John Luther’s London is full of monsters and he’s often not sure if he’s one of them. Like him, the killers he chases cast very long shadows. The best visuals in the most recent series involved a killer who wore an LED mask to render his face down to a CCTV abstraction, and a nice suit to do the same thing in person. This led to a chilling moment where we see him follow his latest victim down a side street. His victim is untidy, real, busy, fragile. He is something awful wearing a human suit, recognizably alien by dint of how normal it’s trying so hard to be. No wonder John operates out of Hobbs Lane nick. I wonder how long it took them to rebuild. I wonder if any of the older staff remember.

That latest season finishes, very deliberately, in exactly the place the very first episode began. John pursues a wounded murderer he’s either going to arrest or kill with the other police on both their tails. There’s a fight, a standoff, a high place, a fall. In one instance John is suspended. In the other he’s led away in handcuffs. Maybe. After all DCI Schenk does make a big deal out of the coat…

The First is Hulu’s Mars exploration series which I’ve written about here before. It is in essence a fictionalized Apollo program, starting with the accidental destruction of the first crewed launch and finishing with the second successfully making it to orbit and starting the journey to Mars. In between it does something which is, basically, impossible; crafts a hard science fiction narrative which is also an intensely personal and deeply emotional journey. I basically ugly cried my way through the back 20 minutes of the final episode because the show has an extraordinarily keen eye for quiet moments of meaningful, subversive kindness. The moment that wrecked me saw Laz, the ‘Elon Musk but not an idiot’ tech magnate who has built the mission finding Mission Commander Tom Hagerty’s daughter Denise hiding in a stairwell during launch. Laz talks to her, walks her through what she’s hearing as the launch continues and crucially, asks if she needs to stop. Denise, the loss of her mother fresh in her mind, is barely holding it together but asks Laz to continue. She does and when they make it to orbit, both women lose it for subtly different reasons. One because her dad is still alive and one because the years of scheming, investment, politics and psychological Hell getting here have PAID OFF.

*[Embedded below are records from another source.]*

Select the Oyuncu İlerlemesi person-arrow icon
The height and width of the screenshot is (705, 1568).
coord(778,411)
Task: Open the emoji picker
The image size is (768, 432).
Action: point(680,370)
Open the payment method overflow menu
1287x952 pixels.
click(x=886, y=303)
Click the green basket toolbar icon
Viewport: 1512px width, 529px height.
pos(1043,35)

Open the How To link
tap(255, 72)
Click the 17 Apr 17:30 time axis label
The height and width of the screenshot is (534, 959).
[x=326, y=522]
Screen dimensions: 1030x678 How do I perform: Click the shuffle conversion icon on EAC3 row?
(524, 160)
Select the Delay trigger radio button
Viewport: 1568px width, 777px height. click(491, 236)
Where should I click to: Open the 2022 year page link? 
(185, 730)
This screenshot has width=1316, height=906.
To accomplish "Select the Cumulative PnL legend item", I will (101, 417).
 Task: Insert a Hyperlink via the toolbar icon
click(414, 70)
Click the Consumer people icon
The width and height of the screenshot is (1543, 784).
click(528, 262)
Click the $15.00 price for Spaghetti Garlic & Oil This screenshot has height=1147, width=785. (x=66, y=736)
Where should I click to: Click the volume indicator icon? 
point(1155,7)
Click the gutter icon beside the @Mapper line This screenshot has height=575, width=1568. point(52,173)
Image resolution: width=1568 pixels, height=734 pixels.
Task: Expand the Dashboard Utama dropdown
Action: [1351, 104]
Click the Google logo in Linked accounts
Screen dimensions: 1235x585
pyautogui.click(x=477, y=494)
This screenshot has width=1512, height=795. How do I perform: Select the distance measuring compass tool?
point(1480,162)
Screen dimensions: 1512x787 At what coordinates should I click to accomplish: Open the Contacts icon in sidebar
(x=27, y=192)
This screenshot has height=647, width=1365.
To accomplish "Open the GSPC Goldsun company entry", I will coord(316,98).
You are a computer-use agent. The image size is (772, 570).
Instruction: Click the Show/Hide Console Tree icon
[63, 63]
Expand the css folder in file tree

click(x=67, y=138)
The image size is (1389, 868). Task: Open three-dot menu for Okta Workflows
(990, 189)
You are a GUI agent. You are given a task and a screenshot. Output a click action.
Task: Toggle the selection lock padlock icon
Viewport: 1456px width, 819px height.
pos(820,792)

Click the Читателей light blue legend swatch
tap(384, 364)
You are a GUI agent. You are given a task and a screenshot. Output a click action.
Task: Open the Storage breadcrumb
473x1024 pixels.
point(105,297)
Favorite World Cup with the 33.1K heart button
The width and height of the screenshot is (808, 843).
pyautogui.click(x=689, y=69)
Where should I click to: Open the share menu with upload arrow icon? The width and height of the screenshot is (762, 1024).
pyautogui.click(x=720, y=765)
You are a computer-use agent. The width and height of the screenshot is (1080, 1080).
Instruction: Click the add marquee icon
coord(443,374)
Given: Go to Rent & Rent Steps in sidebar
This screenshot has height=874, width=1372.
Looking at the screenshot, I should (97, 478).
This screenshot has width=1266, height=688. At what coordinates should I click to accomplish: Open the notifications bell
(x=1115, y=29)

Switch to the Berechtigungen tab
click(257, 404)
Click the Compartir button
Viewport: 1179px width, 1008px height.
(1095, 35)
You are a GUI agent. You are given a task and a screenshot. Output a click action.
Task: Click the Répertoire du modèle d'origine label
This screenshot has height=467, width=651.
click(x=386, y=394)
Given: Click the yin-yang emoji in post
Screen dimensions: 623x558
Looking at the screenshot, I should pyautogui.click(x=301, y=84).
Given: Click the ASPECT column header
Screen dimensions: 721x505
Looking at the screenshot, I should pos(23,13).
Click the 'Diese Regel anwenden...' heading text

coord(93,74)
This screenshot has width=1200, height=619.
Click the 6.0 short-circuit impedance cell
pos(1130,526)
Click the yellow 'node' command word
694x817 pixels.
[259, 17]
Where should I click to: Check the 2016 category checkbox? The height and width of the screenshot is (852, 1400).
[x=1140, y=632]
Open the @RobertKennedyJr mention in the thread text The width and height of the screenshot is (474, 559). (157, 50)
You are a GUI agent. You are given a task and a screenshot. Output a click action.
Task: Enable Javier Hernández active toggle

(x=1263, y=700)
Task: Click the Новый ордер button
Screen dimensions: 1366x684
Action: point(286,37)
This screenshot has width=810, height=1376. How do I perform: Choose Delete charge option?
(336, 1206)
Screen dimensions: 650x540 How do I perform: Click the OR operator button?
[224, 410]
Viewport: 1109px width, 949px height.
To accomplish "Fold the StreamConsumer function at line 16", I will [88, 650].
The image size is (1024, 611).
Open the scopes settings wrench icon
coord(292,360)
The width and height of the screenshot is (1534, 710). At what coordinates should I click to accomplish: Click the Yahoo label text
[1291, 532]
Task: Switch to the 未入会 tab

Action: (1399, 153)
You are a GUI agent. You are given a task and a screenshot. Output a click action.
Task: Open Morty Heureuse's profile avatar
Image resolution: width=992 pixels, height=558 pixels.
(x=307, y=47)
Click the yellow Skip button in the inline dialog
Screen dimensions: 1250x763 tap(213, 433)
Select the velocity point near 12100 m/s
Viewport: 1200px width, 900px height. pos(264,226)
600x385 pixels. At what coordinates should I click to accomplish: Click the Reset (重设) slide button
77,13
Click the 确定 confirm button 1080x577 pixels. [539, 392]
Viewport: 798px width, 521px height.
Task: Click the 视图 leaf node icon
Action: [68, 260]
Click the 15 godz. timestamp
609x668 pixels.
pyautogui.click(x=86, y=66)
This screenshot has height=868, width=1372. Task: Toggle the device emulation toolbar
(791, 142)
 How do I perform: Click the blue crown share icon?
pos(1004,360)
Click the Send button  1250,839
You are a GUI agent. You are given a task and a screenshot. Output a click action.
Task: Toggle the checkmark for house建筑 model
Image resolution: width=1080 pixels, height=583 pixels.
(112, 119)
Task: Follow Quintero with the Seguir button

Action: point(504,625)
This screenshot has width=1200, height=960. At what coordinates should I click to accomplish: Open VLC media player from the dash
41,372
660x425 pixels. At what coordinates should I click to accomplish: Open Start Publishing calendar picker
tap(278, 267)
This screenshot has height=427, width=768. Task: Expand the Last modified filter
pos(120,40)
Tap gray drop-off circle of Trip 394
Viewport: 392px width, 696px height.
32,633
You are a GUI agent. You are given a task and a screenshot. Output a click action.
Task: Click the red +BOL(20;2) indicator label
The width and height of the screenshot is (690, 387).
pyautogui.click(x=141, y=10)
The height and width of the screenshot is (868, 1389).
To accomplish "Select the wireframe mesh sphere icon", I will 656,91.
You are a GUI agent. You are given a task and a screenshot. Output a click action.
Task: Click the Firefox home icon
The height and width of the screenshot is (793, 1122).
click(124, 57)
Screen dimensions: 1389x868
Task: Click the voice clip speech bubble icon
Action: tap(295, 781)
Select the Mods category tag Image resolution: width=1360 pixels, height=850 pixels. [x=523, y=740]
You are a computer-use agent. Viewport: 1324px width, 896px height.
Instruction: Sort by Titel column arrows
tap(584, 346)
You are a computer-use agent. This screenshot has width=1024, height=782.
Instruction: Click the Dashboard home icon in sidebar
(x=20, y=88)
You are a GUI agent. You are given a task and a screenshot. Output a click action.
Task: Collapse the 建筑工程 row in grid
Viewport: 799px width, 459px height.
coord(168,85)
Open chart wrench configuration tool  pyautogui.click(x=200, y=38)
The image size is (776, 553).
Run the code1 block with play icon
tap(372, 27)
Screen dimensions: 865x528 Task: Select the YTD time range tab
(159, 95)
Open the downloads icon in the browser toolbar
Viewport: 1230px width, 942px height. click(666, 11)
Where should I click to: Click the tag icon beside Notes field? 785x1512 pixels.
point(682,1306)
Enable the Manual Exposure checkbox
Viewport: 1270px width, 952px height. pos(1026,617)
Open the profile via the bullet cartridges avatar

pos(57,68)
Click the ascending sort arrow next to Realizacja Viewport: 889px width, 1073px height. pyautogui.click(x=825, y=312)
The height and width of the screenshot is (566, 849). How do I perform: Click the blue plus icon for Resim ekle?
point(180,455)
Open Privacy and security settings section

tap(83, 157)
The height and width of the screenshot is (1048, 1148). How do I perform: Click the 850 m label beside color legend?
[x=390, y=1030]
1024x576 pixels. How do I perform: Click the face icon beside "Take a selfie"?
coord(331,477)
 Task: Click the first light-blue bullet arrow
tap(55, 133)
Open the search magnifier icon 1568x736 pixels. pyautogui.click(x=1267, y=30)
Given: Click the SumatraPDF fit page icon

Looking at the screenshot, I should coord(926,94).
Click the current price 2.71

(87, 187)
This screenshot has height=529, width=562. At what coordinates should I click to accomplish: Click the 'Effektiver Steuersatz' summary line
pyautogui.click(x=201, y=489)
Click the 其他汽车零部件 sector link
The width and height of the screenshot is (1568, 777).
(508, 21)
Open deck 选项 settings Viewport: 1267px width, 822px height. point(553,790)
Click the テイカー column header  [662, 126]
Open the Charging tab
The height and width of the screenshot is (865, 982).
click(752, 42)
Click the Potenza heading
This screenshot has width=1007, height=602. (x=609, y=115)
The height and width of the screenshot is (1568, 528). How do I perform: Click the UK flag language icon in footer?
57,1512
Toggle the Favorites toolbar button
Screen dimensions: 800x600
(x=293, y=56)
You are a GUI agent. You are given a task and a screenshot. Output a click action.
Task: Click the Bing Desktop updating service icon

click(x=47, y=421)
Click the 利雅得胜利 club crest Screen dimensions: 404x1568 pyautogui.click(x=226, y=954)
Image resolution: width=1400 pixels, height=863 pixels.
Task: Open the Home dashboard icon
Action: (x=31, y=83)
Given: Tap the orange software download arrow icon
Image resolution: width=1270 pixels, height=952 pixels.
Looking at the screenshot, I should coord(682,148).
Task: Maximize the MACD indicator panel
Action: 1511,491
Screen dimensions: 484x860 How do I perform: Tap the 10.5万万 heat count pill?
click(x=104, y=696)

it’s a great show, intimately concerned with the price of exploration as well as the ideal of it and there is absolutely room for at least two more seasons. Likewise, a Luther movie is an open secret and it seems likely John’s predicament at the end of season 5 will plug right into that.

But it doesn’t have to.

The First could end here. The emotional arc of the first season is the scratched white sky line of a successful launch. Luther could end here, with John finally unable to talk his way out of a situation These are endings which won’t just do, they actively work and resonate backwards up the superstructure of the story to make it all better. Or at least differently interesting.

I think if there’s a conclusion here it’s this. A good ending is a good ending, regardless of whether there was more story to come after it. Stories that nail the landing are still in the minority versus stories that biff it and those that do get it right should absolutely be applauded. The First and Luther both succeed for wildly different reasons and both finish in the same place; with a new journey about to begin but no certainty it will or obligation to go along if it does. Continuity, at times, is a false metric of success and when that’s the case, the best thing for story and reader is a graceful, final landing.